When Things Get Old
We live in a largely replaceable society. We consume, and typically before something has even seen its entire lifespan, we replace it. Think about your iPhone, your shoes, your car.
iPhones stop working well long before they actually break due to constant upgrades where the software is too much for the device (or some secret conspiracy by Apple to get us to upgrade…).
Most people won’t wear a pair of shoes until a hole arrives, and fewer still will have their shoes resoled.
Cars should be replaced every two years, or so commercials for leasing the latest vehicle to park itself and tell you where to go would have me believe.
At some point in my adult life I grew weary with replacing. As a product of 90’s grunge and punk rock, even as an adolescent I was interested in the dirtier, the grittier, the grimier side of life. Used has always equated valuable to me.

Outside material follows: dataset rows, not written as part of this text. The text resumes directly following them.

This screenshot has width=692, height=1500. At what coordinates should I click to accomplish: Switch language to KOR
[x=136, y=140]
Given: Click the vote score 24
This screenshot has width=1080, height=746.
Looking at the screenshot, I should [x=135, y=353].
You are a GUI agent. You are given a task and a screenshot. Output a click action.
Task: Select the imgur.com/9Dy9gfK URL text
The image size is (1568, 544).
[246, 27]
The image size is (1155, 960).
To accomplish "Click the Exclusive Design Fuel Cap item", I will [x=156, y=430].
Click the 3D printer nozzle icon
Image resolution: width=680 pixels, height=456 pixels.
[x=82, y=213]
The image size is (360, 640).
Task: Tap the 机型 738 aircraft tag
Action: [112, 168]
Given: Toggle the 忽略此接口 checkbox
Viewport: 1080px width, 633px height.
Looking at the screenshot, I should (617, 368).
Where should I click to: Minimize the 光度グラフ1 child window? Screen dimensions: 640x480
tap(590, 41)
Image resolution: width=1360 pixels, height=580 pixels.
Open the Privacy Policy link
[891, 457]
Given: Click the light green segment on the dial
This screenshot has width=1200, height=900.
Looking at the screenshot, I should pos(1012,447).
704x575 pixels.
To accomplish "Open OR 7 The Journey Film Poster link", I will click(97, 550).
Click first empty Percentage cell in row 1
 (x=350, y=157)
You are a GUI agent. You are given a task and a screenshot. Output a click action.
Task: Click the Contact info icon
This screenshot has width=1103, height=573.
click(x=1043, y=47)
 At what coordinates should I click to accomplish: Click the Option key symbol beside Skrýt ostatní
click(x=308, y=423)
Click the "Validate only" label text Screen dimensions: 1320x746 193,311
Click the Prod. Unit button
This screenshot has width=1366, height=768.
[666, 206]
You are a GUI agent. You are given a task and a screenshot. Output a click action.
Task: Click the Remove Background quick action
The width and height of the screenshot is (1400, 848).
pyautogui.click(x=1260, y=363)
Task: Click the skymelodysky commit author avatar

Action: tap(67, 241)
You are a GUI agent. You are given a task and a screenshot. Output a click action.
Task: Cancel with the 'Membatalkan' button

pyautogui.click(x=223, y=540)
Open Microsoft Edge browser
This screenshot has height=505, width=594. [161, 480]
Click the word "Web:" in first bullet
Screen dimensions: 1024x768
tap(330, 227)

When you purchase something that’s already been used, you’re essentially doubling it’s life…an even better alternative to preserving this grand planet of ours than recycling. But whether I purchase an item new or used, I rarely replace it before it’s time.
This new Macbook Pro I’m typing on was only purchased after my 6 year old former Mac’s keyboard stopped working altogether. The only jacket I own has holes in the elbows, which I’ll patch when the time comes but as winter is disappearing all over the northern hemisphere, such a task seems not exactly vital at the moment. I’m drinking coffee from a thrift store mug and looking at my youngest son, the only other member of our little family who’s awake at the moment, who is wearing the same clothes his older brother wore at this age.
We fish those clothes out of suitcases which are older than me. They’re sturdy, leather things that have survived 35 years or so on this planet due to their superior craftsmanship at birth. Unlike today’s plastic and rubberized suitcases with too many pockets and wheels and breakable, extendable handles, they weren’t built exclusively to make the life of some traveling vacationer easier a couple of trips a year. They were built to last, with minimal moving parts which were truly crafted by someone who cared about the quality of their work rather than pushed out through an assembly line. Because someone else used them before us, no additional animal hides needed to be tanned, no new petroleum needed converted to plastic.
They do not shine like a brand new Lego set fresh out of the box, no. But they are infinitely more beautiful to me because they don’t shine at all. They simply sit there, drab and dull and scratched and faded and holding our clothes. Our suitcases are utilitarian, like butlers who are happy to serve for nothing more than a place to stay and the promise that they won’t be discarded on a whim when we see some younger, blonder suitcases on display in an airport terminal.
I love old things, and I love watching things get old. As society progresses ever forward into the future, constantly on a course for more growth to sustain an economy that is bound to fail every now and again, less and less things will get old. Most stuff we’re making isn’t built well enough to every see old age, and even when it is, we’re often not patient enough to let it live a full life. That is why I treasure the things that get old the most, because they are rare, and therefore special.